Knowing Something Better in Your Bones
We often dismiss senior citizens as outdated and out of touch, but their knowledge of the past could serve our future movements for the better
My dad usually keeps his emotions close, tucked up under his flannel shirt. That’s one reason why I’ll always remember the day he was playing on the floor with my toddler and looked up to say: “There should be a Grandparents’ Party. You know, like a political party, but for grandparents.”
My dad explained that growing older and becoming a grandparent has made him think about what the world should look like, not just now, but long after he is gone. Embracing this protracted view, he reasons, can change how people think about government and policy for the better.
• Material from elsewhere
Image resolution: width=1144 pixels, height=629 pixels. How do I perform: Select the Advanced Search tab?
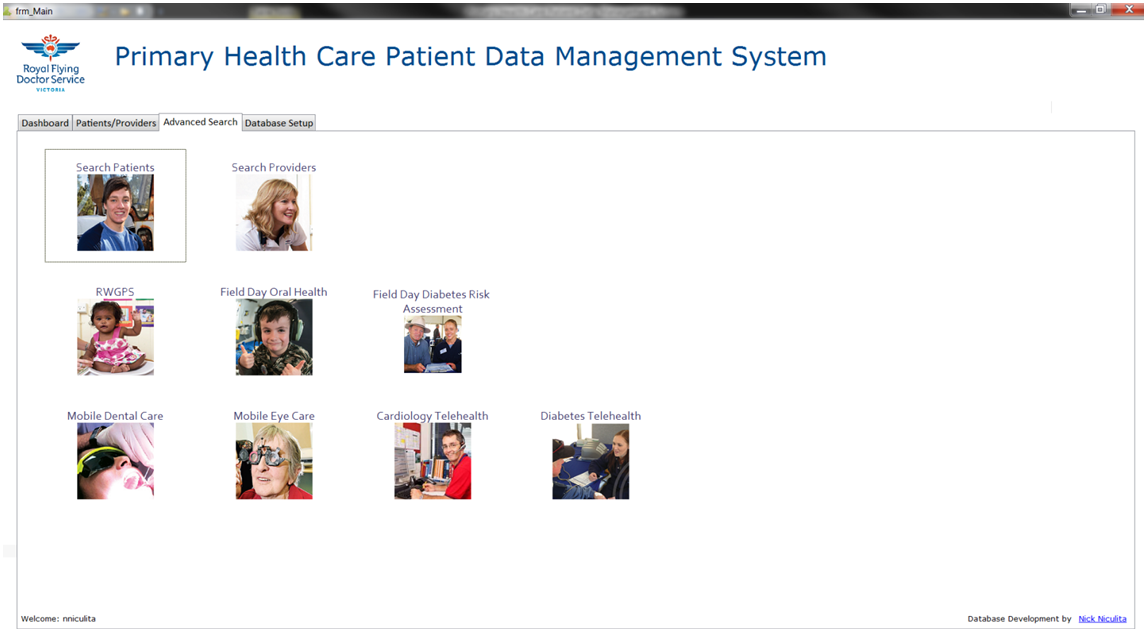click(x=200, y=122)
I was thinking about my dad’s “Grandparents’ Party” as I met with members of the Midwest Senior Empowerment Project—a multi-state group that organizes around senior housing, nursing homes, protecting Medicaid and Social Security, and other issues related to aging well and with dignity. The seniors who run the group are not only doing meaningful organizing, they’re doing it with noticeable clarity and consideration for the decades ahead.
Like my dad, these older organizers have honed in on the future and on building a world that will work for generations to come. But many of the people I spoke with are also thinking about the past.
Seniors get a lot of flak for harping on the past. We roll our eyes when they say, “Back in my day…” But when it comes to politics and organizing, their memories add important context and meaning to the “long view.”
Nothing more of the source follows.